§ **EXCERTO DA FONTE**
■ ■ ■ ■

O atual capitão do Hapoel Be’er Sheva e internacional por Israel, Miguel Vítor, atravessa um clima de tensão devido ao conflito israelo-palestiniano, que tem tido impacto tanto no seu dia-a-dia como na sua trajetória futebolística. Depois de passagens por países como Reino Unido e Grécia, a família continua a ser o seu principal pilar.
Na chegada ao Hapoel Be’er Sheva em 2016, deparou-se com o conflito entre Israel e a Palestina que, apesar de não ser tão intenso como agora, já existia. Como lhe foi apresentado e como encarou a situação?
Houve sempre alguma tensão nos últimos anos, mas quando assinei e vim para cá, tinha havido, se calhar, duas ou três alturas de maior tensão. Por exemplo, o envio de rockets da faixa de Gaza para Israel, mas nada fazia prever que iria acontecer uma coisa com a dimensão daquela que aconteceu naquele dia 7 de outubro.
Quando cheguei, uma situação curiosa, quando ia ver apartamentos ou casas, cada uma delas tinha um quarto anti bomba. Na altura, quando me estavam a mostrar a casa e a explicar o que aquilo era foi um choque pensar que o poderia ter de usar alguma vez. São situações um pouco stressantes quando ouvimos a sirene de alerta de rockets que estão a vir na direção da zona onde estás. Apesar de a maioria serem destruídos pelos sistemas de defesa antiaérea de Israel, é sempre uma situação complicada que causa uma grande tensão e muita ansiedade. As primeiras vezes são momentos complicados em que há uma ansiedade muito grande.

■ ■ ■ ■

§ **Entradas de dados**
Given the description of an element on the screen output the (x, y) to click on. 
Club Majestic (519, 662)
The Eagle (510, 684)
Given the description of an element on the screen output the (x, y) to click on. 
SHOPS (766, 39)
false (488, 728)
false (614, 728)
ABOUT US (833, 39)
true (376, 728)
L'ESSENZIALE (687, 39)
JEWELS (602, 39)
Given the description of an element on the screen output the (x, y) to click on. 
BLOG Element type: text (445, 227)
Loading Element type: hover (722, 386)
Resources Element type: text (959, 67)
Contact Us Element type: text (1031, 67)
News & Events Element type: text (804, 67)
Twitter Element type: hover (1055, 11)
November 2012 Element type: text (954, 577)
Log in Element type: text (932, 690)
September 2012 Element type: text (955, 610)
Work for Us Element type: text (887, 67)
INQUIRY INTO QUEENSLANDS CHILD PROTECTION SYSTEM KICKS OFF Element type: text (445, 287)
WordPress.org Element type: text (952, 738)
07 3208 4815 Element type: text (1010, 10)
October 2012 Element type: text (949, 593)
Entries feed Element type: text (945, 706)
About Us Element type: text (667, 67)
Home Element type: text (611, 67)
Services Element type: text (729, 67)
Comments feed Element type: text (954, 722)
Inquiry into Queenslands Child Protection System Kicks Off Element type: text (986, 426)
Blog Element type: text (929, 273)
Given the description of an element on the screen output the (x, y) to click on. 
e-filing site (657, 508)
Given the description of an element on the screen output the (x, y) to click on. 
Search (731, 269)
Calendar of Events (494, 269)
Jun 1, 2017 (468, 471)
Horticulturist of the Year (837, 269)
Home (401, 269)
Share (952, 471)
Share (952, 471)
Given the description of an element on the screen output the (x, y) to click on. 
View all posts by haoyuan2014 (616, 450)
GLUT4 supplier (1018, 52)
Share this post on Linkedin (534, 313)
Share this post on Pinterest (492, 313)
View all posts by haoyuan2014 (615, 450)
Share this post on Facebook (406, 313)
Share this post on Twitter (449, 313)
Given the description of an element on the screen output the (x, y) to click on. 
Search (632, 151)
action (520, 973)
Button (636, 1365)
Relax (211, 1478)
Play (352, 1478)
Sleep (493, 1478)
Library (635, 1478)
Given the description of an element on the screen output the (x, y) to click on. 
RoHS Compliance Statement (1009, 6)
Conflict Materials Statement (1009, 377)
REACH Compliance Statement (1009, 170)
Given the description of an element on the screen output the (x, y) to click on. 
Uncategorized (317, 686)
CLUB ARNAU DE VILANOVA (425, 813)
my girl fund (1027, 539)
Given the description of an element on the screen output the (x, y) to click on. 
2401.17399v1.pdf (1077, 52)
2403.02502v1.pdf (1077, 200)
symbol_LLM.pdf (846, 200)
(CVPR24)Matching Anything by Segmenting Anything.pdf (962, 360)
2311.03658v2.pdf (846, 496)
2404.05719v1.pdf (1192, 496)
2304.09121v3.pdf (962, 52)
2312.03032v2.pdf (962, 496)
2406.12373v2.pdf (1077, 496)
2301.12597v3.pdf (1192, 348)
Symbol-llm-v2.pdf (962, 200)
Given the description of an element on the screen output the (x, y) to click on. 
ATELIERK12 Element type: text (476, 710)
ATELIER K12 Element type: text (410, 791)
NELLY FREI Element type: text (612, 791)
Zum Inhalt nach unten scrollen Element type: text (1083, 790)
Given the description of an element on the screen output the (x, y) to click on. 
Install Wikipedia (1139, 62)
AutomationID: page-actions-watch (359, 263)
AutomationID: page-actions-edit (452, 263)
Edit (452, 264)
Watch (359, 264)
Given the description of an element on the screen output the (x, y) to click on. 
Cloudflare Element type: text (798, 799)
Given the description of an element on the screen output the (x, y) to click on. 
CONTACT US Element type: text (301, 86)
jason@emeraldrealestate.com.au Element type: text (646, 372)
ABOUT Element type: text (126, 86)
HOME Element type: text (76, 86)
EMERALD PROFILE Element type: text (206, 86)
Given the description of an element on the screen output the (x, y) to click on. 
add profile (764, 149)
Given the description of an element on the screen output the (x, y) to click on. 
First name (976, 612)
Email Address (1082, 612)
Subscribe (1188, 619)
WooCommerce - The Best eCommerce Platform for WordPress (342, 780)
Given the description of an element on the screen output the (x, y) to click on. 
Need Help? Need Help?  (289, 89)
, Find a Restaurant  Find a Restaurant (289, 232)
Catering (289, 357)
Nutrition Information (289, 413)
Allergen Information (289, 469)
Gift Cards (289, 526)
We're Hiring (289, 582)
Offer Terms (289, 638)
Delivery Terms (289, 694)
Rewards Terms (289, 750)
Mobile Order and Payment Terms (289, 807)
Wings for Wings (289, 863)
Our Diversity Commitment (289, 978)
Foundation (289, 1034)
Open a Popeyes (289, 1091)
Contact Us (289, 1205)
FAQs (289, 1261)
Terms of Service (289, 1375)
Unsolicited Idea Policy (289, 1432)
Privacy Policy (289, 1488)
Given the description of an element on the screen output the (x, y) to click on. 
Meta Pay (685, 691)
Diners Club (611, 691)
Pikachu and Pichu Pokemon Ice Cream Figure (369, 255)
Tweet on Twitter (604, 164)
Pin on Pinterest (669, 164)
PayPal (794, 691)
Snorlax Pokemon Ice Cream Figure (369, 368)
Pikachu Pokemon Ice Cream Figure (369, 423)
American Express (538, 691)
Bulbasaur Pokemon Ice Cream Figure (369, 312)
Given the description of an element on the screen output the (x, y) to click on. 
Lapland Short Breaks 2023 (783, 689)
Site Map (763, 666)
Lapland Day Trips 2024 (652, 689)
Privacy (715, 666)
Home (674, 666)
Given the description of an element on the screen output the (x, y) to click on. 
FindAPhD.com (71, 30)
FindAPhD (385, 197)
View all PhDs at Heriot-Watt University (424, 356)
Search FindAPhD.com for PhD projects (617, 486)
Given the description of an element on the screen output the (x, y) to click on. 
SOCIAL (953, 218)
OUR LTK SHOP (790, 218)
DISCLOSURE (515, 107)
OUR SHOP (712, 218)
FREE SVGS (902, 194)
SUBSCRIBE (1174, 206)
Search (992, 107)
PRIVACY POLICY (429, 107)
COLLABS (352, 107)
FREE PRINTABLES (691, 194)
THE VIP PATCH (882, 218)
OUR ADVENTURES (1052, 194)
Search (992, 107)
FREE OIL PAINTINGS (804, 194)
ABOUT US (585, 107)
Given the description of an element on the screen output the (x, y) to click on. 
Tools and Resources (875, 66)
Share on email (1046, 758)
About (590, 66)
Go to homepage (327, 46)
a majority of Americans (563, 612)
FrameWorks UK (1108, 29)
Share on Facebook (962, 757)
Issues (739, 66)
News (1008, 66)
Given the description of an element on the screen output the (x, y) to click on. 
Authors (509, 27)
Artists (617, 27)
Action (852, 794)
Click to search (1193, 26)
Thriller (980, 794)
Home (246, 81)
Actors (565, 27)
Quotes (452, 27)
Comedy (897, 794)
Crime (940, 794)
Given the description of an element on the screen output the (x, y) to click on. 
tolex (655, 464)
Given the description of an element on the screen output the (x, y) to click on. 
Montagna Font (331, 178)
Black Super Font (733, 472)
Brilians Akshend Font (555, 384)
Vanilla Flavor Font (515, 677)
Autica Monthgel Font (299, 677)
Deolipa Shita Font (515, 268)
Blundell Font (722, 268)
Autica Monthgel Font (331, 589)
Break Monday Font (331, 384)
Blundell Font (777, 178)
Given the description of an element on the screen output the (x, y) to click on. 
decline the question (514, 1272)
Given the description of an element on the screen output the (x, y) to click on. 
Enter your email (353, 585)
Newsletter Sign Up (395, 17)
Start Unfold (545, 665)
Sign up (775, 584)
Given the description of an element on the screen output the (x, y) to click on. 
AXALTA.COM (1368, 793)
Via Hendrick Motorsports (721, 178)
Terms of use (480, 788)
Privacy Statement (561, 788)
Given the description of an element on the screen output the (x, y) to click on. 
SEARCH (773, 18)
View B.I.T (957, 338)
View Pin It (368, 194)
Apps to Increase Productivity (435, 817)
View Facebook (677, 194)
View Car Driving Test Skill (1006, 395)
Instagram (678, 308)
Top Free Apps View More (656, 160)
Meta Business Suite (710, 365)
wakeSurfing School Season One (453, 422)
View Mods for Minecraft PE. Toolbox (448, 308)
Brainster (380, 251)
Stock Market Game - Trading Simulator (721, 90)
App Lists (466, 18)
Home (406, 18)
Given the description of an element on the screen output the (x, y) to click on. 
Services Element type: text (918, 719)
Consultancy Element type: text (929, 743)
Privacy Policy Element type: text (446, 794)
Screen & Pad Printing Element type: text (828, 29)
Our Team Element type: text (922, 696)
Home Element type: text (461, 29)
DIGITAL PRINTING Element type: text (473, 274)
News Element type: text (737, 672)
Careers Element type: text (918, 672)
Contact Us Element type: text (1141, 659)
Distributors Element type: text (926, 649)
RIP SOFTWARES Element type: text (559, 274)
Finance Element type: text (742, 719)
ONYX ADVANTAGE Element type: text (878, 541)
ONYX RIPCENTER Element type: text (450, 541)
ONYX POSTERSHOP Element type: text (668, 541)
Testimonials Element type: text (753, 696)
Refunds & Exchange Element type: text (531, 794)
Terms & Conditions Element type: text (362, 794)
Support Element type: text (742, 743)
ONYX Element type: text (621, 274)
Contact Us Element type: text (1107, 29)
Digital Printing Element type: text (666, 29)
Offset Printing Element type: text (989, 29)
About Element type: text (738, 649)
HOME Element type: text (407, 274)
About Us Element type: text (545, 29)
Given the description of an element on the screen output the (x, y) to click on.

■ ■ ■ ■

§ **TAREFAS DO EXERCÍCIO**
1. Segundo a entrevista a Miguel Vítor, o que tinha cada apartamento ou casa que ele visitou quando chegou?
2. Prossiga a entrevista a Miguel Vítor a partir da última frase apresentada.

§ **RESPOSTAS ÀS TAREFAS**
1. Cada um tinha um quarto anti bomba.

2.
A sua expectativa em relação ao país correspondeu à realidade ou houve alguma surpresa?
Assim que soube que tinha uma proposta de Israel, a minha primeira reação foi logo dizer que não. Achava que era um país que estava em guerra, porque as coisas que ouvíamos na televisão eram sempre coisas más. Na altura, senti algum receio a nível familiar, mas falei com dois jogadores portugueses que estavam aqui em Israel e contaram-me maravilhas do país, e que nunca tinham sentido qualquer tipo de problema de segurança.
Acabei por chegar a acordo com o clube em visitar o país antes de assinar. Vim com a minha esposa e gostámos do que vimos. Realmente, não era a ideia que tínhamos. Surpreendeu-nos pela positiva e já vamos no oitavo ano. Agora se calhar é um bocado estranho dizer isto, devido ao que se está a passar, mas sempre foi um país onde vivi muito bem com a minha família. Não me arrependo da escolha que fiz.
Como foi o momento em que se apercebeu que algo não estava bem?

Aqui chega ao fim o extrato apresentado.